Given instruction 1:
Answer these questions using the holding-time pull request thread.
(a) Which issue does the pull request say it resolves?
(b) Which function does Kailai-Wang suggest considering?
(c) Under what two conditions can the search get "stuck"?
Given instruction 2:
List every section heading in grumpygreenguy's opening post of the holding-time pull request thread.
Given instruction 3:
Resume the holding-time pull request thread from the point where it stops.

[begin Text passage]

P-54 Binary search for holding time assertion #2401

grumpygreenguy · 2024-01-11T19:22:43Z

Context

Reduce the number of data provider requests needed to implement the "holding time" assertion.

Resolves P-54

How (Optional)

The basic idea is to do a binary search over the range of relevant dates, testing every relevant address on each iteration, and discarding any addresses that prove to be irrelevant, that is, where we know for sure that the longest holding time is not held by that address.

An address is proven irrelevant if:

The data provider query returns false for that address on a given date
The data provider query returns true for another address on the same date

Note on Error Handling

Since the goal is to find the earliest holding date (and not necessarily to identify the corresponding address), it is OK to ignore certain errors as long as the search can proceed. In a nutshell, the search can only get "stuck" (i.e. we don't know whether to choose the earlier or the later half of the date range) if:

No data provider query returns true
At least one query returned an error.

In that case, the actual value of the failed query may have been true or false, so we don't know in which direction the search should continue.

If at least one query returned true, we know that the search continues in the earlier half; at worst we are failing to remove some irrelevant addresses that will be discarded in the subsequent step when the query returns false for them.

TODO

Pass CI

linear · 2024-01-11T19:22:46Z

P-54 Reduce number of requests in HOLDER assertion building

Kailai-Wang

Thank you, the intention is quite clear!

Have you considered partition_point? It applies the binary search under the hood too.

We can treat the date array as "sorted"/ partitioned because holding_time(index) == true implies holding_time(index + 1) == true (but not vice versa). If that's not the case in practice, then data provider malfunctions and you won't get the right result anyway.

tee-worker/litentry/core/assertion-build/src/holding_time.rs

Kailai-Wang · 2024-01-14T21:51:03Z

tee-worker/litentry/core/assertion-build/src/holding_time.rs

+	if outcomes.iter().any(is_positive) {
+		let new_accounts = accounts
+			.into_iter()
+			.zip(outcomes.iter())
+			.filter_map(|(account, outcome)| (!is_negative(outcome)).then_some(account))
+			.collect();
+		return (Ok(true), new_accounts)

[end Text passage]
[begin Provided information]

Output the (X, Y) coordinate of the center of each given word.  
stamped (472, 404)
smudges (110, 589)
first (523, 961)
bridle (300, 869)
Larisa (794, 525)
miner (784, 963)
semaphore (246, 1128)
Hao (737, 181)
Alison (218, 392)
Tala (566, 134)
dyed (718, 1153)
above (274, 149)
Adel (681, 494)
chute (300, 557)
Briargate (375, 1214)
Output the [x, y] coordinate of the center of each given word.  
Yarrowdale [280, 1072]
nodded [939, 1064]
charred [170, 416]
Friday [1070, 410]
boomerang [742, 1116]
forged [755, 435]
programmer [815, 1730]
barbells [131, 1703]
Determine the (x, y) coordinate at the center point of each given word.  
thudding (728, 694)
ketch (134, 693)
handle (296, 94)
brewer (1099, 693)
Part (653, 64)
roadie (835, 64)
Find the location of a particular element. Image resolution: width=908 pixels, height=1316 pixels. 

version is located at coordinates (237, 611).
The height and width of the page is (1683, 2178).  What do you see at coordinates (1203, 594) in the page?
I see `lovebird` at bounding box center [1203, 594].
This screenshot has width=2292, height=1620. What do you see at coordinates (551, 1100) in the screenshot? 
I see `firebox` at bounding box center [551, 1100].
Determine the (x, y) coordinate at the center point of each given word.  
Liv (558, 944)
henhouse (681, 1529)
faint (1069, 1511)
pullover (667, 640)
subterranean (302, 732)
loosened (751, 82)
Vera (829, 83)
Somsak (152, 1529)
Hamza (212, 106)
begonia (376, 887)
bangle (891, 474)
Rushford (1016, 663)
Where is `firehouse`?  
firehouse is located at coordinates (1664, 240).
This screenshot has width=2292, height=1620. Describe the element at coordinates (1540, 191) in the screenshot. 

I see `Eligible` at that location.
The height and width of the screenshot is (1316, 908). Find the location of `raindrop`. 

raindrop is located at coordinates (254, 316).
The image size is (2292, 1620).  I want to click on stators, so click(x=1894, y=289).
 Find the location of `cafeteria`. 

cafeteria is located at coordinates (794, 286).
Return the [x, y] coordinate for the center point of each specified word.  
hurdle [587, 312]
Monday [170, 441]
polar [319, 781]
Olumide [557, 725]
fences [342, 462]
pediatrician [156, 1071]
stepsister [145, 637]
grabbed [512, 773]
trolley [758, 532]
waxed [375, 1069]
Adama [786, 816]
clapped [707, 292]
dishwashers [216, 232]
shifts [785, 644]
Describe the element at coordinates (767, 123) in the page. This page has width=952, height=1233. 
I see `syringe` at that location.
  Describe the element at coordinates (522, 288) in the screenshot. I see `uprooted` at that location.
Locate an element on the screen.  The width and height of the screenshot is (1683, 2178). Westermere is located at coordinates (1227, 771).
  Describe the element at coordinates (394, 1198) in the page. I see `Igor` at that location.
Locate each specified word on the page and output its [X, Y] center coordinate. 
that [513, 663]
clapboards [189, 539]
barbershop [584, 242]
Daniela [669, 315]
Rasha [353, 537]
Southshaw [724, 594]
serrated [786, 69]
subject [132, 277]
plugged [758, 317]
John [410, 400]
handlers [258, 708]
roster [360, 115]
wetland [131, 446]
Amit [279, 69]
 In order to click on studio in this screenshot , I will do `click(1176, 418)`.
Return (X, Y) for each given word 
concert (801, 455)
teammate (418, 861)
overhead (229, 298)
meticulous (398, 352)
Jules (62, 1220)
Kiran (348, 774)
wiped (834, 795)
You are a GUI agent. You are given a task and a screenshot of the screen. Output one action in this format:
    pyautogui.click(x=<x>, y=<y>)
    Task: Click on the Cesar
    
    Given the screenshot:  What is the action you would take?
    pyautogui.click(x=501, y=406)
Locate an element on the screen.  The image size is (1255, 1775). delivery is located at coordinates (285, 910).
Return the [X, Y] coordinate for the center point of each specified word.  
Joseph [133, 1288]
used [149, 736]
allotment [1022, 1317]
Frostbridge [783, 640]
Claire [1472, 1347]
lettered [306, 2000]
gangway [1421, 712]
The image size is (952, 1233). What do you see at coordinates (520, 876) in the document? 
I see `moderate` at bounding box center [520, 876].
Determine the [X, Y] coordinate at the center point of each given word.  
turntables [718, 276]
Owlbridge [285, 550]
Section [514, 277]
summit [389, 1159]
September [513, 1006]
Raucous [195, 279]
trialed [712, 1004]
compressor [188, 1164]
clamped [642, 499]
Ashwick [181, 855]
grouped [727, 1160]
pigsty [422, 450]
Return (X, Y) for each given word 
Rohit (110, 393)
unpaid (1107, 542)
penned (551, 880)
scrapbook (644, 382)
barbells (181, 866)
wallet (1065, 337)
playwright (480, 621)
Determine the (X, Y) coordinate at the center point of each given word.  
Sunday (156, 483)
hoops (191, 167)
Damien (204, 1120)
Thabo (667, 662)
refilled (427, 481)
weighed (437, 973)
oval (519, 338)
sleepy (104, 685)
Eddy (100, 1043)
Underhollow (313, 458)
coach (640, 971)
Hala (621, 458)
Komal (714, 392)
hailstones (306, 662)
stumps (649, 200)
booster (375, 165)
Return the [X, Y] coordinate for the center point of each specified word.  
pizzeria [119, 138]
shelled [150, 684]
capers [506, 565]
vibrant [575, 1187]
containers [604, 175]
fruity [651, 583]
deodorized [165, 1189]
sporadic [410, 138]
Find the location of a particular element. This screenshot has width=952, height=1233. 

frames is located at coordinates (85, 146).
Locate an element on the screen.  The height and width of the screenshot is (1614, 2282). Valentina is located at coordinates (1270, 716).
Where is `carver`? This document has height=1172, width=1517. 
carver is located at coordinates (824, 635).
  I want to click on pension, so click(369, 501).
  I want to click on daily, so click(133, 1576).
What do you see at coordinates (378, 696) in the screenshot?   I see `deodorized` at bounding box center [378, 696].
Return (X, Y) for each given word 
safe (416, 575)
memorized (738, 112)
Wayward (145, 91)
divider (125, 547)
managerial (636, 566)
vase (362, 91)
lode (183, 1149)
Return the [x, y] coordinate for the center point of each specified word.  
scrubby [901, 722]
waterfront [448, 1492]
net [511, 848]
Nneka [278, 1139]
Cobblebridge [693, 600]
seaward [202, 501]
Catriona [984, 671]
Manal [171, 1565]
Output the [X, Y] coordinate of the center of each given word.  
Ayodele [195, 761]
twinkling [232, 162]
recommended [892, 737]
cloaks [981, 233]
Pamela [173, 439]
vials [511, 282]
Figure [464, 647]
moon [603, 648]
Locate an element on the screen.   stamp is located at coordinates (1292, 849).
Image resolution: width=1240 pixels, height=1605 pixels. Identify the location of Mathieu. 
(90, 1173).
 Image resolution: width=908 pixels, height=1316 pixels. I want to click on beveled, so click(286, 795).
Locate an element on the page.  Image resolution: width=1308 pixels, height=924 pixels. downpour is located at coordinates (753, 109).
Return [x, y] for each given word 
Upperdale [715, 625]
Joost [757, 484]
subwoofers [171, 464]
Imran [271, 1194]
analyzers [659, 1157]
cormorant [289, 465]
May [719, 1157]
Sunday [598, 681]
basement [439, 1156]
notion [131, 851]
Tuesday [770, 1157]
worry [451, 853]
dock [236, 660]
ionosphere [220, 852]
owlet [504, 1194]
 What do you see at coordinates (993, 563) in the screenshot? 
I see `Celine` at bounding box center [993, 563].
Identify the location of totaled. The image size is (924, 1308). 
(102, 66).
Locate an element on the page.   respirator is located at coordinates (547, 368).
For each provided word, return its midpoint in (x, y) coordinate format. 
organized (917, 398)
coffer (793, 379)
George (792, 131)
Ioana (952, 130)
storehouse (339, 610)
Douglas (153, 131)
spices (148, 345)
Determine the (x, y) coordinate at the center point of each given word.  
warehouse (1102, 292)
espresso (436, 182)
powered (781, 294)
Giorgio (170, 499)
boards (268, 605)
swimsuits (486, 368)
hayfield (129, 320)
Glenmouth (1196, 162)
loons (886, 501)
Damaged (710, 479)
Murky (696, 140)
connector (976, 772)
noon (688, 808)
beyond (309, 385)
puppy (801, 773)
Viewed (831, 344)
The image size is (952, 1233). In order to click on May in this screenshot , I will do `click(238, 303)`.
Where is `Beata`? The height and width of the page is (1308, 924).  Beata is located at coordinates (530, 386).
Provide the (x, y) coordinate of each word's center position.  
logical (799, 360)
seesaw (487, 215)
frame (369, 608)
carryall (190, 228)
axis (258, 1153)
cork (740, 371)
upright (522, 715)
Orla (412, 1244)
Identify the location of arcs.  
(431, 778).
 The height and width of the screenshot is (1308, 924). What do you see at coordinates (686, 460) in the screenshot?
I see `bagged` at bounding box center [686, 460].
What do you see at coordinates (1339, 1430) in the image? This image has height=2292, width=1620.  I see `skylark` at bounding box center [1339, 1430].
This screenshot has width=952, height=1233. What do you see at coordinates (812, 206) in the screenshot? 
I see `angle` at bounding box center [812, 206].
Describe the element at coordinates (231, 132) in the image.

[end Provided information]

Final answer 1:
(a) P-54
(b) partition_point
(c) No data provider query returns true, and at least one query returned an error.

Final answer 2:
Context
How (Optional)
Note on Error Handling
TODO

Final answer 3:
+	}


Can we merge it into the accounts.iter() traverse above? I feel it should be possible

Possibly, but I'm not sure it's worth it. We only do the filtering if any of the queries returned true in that iteration; if we want to merge the two loops we'd have to speculatively build the filtered array in advance, and I think that would make the logic messier to follow. In terms of runtime, I don't think the added loop to construct the filtered list makes much of a difference; what dominates here is in any case the query provider requests.

grumpygreenguy · 2024-01-15T10:11:21Z

@Kailai-Wang

Thank you, the intention is quite clear!

Thanks!

Have you considered partition_point? It applies the binary search under the hood too.

Didn't know about it; will have a look! Thanks

We can treat the date array as "sorted"/ partitioned because holding_time(index) == true implies holding_time(index + 1) == true (but not vice versa). If that's not the case in practice, then data provider malfunctions and you won't get the right result anyway.

Exactly; that's the entire justification for the search algorithm.

Kailai-Wang · 2024-01-15T11:05:11Z

partition_point is basically a binary search by predicate, applying it would make the code simpler (so better readability) and less error-prone (as it's a library func) IMO

grumpygreenguy · 2024-01-15T11:53:02Z

partition_point is basically a binary search by predicate, applying it would make the code simpler (so better readability) and less error-prone (as it's a library func) IMO

On further look, there's a problem with error handling -- the predicate arg to partition_point must return bool, but the predicate depends on data provider queries which could fail, so the search logic needs to be able to handle that (at the very least, to bubble the error without panicking)

Kailai-Wang · 2024-01-15T12:03:01Z

We should be able to use additional flag/storage to tackle that 🤔

grumpygreenguy · 2024-01-15T12:09:46Z

We should be able to use additional flag/storage to tackle that 🤔

Care to elaborate on that? Or, do you have a link with some info? Because from the API docs (and some cursory search) I haven't found any way to work around that (without reimplementing the search algorithm) 🤔

…requests-in-holder-assertion-building

…rtion-building

Kailai-Wang

partition_point might produce more readable code, but let's leave it to another PR even if that's the case

…rtion-building

outofxxx · 2024-01-26T07:24:17Z

Hi, @grumpygreenguy, It's good to have this try, thanks. and i have a question, how much can requests be reduced in the worst-case scenario after this optimization?

grumpygreenguy · 2024-01-26T09:33:36Z

@zhouhuitian

Hi, @grumpygreenguy, It's good to have this try, thanks. and i have a question, how much can requests be reduced in the worst-case scenario after this optimization?

The complexity goes from linear in the number of dates to logarithmic in the same; specifically, if we're checking for a single address, the number of requests in the worst case goes from 15 to 5.
If there are multiple addresses to check, the complexity is still in the worst case linear in the number of addresses as well, but depending on how quickly the search can spot and eliminate irrelevant addresses, the cost of each iteration can be drastically reduced. Would need to have a better idea of the distribution of holding times between multiple accounts of real users to make an estimate of the average runtime, tho.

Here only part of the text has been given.